Moses may have been in the dark, but his face was shining. Way back in those gossamer pages of the family Bible, and, of course, way beyond them, too. Like an interstellar headlight from the ancient world. His face shone so intensely that he had to cover it with a veil, for him or for them or for God, who knows? The Hebrew word like so many other Hebrew words for so many other things could have also meant “horn,” but shine sounds better than horn. I like to think of them as horns or shafts of light. Marc Chagall thought the horns painted well and he painted them over and over again in his Story of Exodus series.
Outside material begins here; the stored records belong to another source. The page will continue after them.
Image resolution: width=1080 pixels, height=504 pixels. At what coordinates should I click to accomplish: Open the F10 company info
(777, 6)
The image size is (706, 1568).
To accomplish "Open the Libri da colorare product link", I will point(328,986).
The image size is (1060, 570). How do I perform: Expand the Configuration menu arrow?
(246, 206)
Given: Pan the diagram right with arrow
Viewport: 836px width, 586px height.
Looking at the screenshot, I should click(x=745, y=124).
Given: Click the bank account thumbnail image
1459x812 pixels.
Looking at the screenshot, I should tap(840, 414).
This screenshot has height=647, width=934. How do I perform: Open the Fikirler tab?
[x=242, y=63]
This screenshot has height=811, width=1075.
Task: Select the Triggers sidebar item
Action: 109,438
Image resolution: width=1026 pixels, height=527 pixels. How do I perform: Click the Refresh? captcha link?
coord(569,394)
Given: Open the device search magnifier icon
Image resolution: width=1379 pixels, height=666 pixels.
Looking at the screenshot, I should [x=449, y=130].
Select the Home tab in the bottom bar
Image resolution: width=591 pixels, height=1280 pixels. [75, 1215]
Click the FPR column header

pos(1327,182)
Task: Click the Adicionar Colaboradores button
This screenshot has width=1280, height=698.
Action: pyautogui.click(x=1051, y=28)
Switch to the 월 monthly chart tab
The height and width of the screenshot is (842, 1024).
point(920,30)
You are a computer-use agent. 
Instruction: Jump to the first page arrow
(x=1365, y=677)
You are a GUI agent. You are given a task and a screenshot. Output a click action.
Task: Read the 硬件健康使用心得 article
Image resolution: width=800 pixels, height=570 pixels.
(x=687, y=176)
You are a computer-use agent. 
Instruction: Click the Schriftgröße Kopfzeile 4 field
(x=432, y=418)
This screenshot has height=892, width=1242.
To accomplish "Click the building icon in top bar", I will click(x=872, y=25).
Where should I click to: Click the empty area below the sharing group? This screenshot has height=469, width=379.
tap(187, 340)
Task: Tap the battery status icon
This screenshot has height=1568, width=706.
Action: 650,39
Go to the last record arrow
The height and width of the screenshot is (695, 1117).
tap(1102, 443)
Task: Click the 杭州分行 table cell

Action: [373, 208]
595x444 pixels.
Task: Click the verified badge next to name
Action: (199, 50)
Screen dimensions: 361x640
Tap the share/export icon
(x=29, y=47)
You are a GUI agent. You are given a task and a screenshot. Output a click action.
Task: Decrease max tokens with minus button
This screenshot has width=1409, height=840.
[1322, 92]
Chagall travelled from Russia to Palestine when he was commissioned to paint the Old Testament. Though he had hoped to see the Bible there, he instead said that he dreamed it. I love his perspective, he once said, “Since childhood the Bible has fascinated me. I have always thought of it as the greatest source of poetry of all time. I have continued to seek out its reflection in life and in art. The Bible is like a musical vibration of nature, and I have tried to communicate that secret” (The Biblical Message of Marc Chagall, p. 15).
The Bible as reflection, as musical vibration and as secret revealed. These images drive me to go deeper into the stories of text, I find myself there in those gossamer pages, in that ancient living word, far beyond the cultural constraints of manipulative interpretation. It is there that I can dream a world of compassion, of justice and truth, it is there where I can meet God and gain the courage to lift the veil of this heavy, human existence. It is there where commandments are transformed into covenant and believers are transfigured into love.
I quote a line often in my sermons from a Killer’s song called, “Read My Mind,” the line is, “I don’t shine if you don’t shine.” What if we really approached life this way, encouraging one another to embrace the light within, the gifts within and helping one another develop those gifts in order to truly shine?
Like so many artists throughout history, it is that musical vibration, that great poetry of the text that motivates me to create. I find it to be gracious space with a language all its own that transforms me, inviting me to shine as I extend that same invitation to others.